## Objectif de l'exercice
Pouvez-vous retaper à l'identique le passage du texte ci-dessous sur l'exode des médecins, depuis les mots contenant « En effet, un » jusqu'à « travaux de recherche. » ?

## Extrait du texte
- - - -
L’Algérie n’est pas la seule victime de cet exode des cerveaux, le Maroc vient de raccourcir d’une année la formation des médecins pour essayer de compenser l’exode de ses praticiens vers l’Europe et le Canada avec les risques sur la qualité de la formation que l’on devine. Il manque 7,2 millions de professionnels au niveau mondial, le pillage des cerveaux va donc continuer.

Perte sèche pour le pays formateur, gain inespéré pour le pays receveur puisqu’on estime en France que la formation d’un étudiant en médecine depuis son entrée à la faculté coûte 200 000 euros. Faute de pouvoir l’empêcher, on peut espérer le freiner en améliorant les conditions de travail des confrères, leur condition de formation continue et notamment l’accès aux techniques et produits innovants. Il faut donc, contre mauvaise fortune faire bon cœur en tentant de sauver ce qui peut l’être et de récupérer quelques bénéfices de cette évaporation de matière grise.

En effet, un rattrapage est possible. Cette diaspora désormais bien installée outre-Méditerranée regroupe en son sein un gisement de talents qui ne demande qu’â être employé, si on y met la manière plus que les moyens.  Ont ainsi émergé des praticiens qui, après plusieurs décades d’exercice en Europe sont riches à foison de compétences et de connaissances. Ils ont participé à la formation de milliers d’étudiants français, encadré des thèses de doctorat en médecine, produit des milliers de publications scientifiques. Nombre d’entre eux ont participé à des travaux de recherche.

Certains sont des références dans leur spécialité et ont l’onction du titre de professeur des universités qui ne leur a sûrement pas été concédé facilement. Mieux encore, certains exercent dans des spécialités parfois non enseignées en Algérie, ou encore embryonnaires dont le besoin est déjà patent. Prenons l’exemple de la gériatrie. L’Algérie des années 2020 n’a pas l’espérance de vie de celle des années 70’ et c’est une chance, il faut donc que la médecine nationale s’adapte et que le développement de la gériatrie, spécialité à part entière dans les pays occidentaux, s’épanouisse.
- - - -
## Données recueillies

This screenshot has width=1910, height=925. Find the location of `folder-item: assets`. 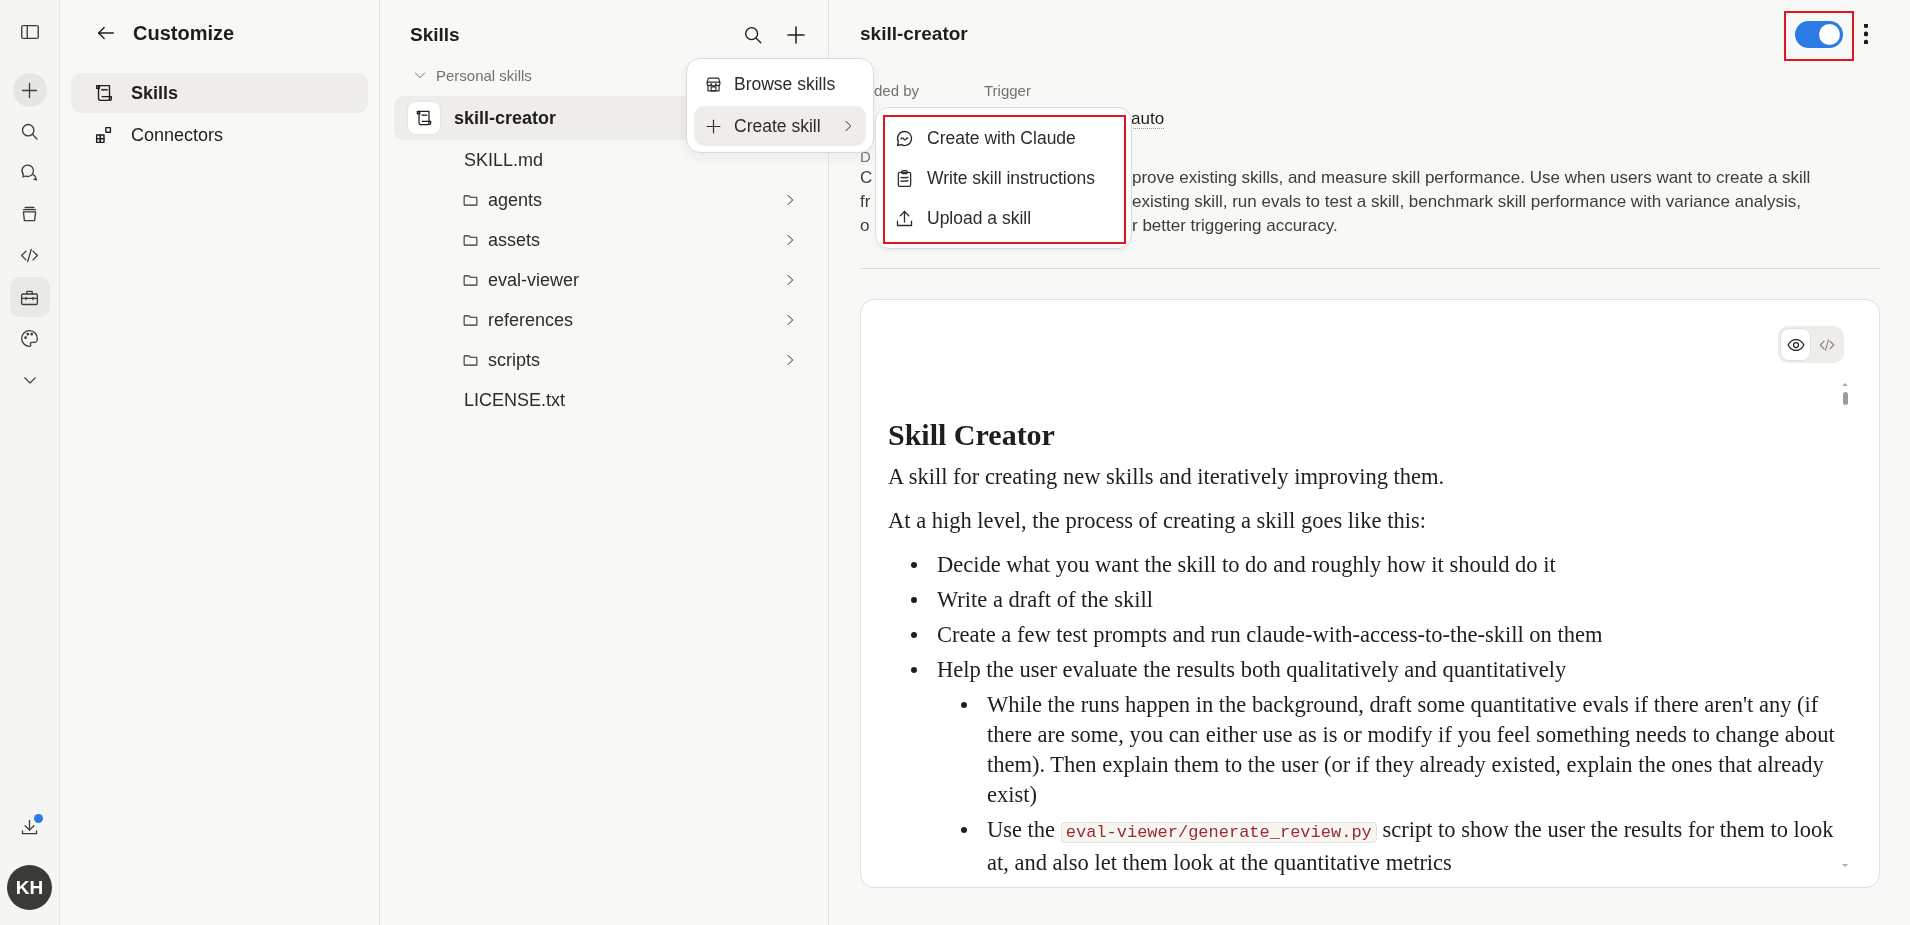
- - - -
## Réponse finale
En effet, un rattrapage est possible. Cette diaspora désormais bien installée outre-Méditerranée regroupe en son sein un gisement de talents qui ne demande qu’â être employé, si on y met la manière plus que les moyens.  Ont ainsi émergé des praticiens qui, après plusieurs décades d’exercice en Europe sont riches à foison de compétences et de connaissances. Ils ont participé à la formation de milliers d’étudiants français, encadré des thèses de doctorat en médecine, produit des milliers de publications scientifiques. Nombre d’entre eux ont participé à des travaux de recherche.